Following the Elephant: June 2015

Wednesday, June 24, 2015

Garbage In, Garbage In, Garbage In

Many projects in the Apache ecosystem run Java. One of the places developers spend time in when dealing with performance issues is the Java Virtual Machine's (JVM) Garbage Collection options. When the heap becomes full, garbage is collected.

In this past, I have seen that .NET apps that explicitly call the garbage collector improved performance, especially when dealing with black-box code that doesn't dispose of objects itself nicely or bloats memory due to poor design.
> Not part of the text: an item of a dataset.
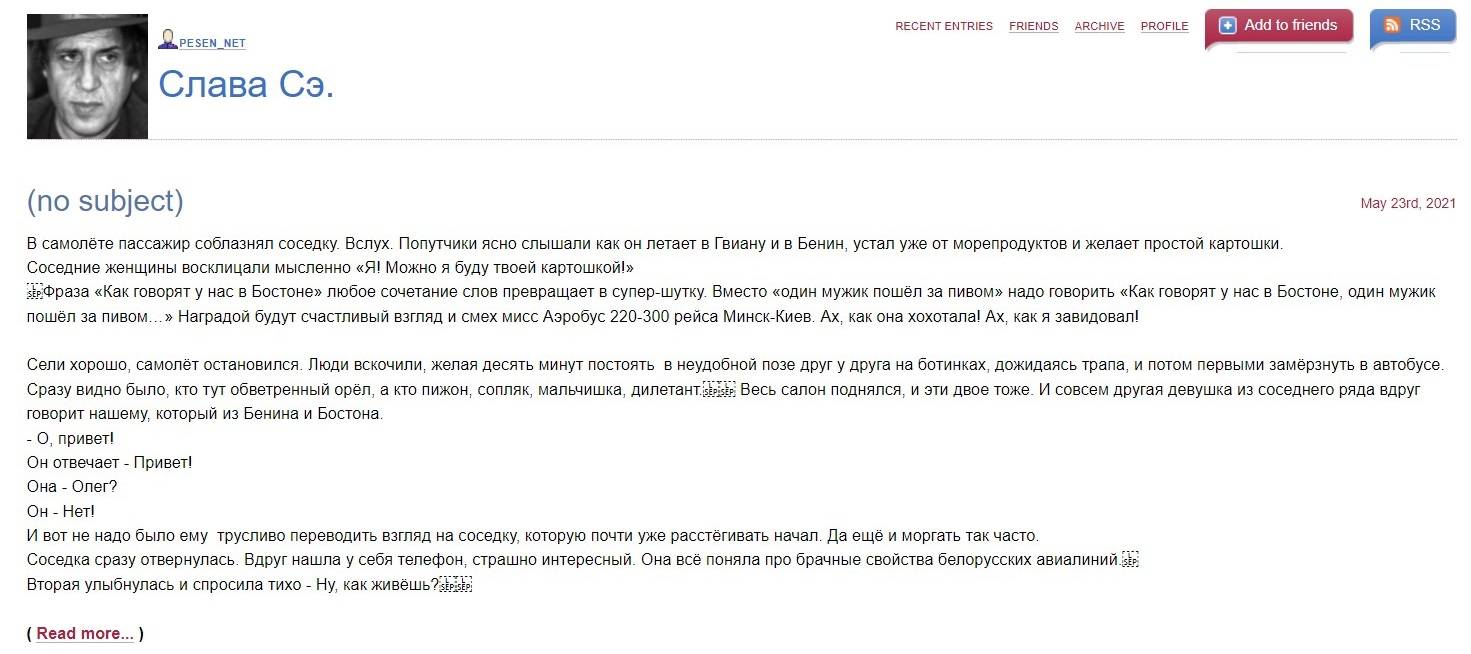This screenshot has height=654, width=1471.
Task: Click the entry date May 23rd, 2021
Action: (1407, 204)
I have also seen where it will destroy performance for every .NET application on the machine.

In .NET 4.6 RC,

Enhancements to garbage collection (GC)

The GC class now includes TryStartNoGCRegion and EndNoGCRegion methods that allow you to disallow garbage collection during the execution of a critical path.

A new overload of the GC.Collect(Int32, GCCollectionMode, Boolean, Boolean) method allows you to control whether both the small object heap and the large object heap are swept and compacted or swept only.
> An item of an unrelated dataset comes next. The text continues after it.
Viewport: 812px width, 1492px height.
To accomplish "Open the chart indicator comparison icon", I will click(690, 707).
So it seems people are still trying to trick the garbage truck to show up on the wrong day to pick up that rusty mattress or old toilet, or make sure that the garbage truck doesn't pass by when they're in the middle of running out the door with a million Glad bags.

http://stackoverflow.com/questions/118633/whats-so-wrong-about-using-gc-collect

At this point, suppose that performance plays a fundamental role and the slightest alteration in the program's flow could bring catastrophic consequences. Object creation is then reduced to the minimum possible by using object pools and the such but then, the GC chimes in unexpectedly and throws it all away, and someone dies.

Well that got dark really fast, stackoverflow.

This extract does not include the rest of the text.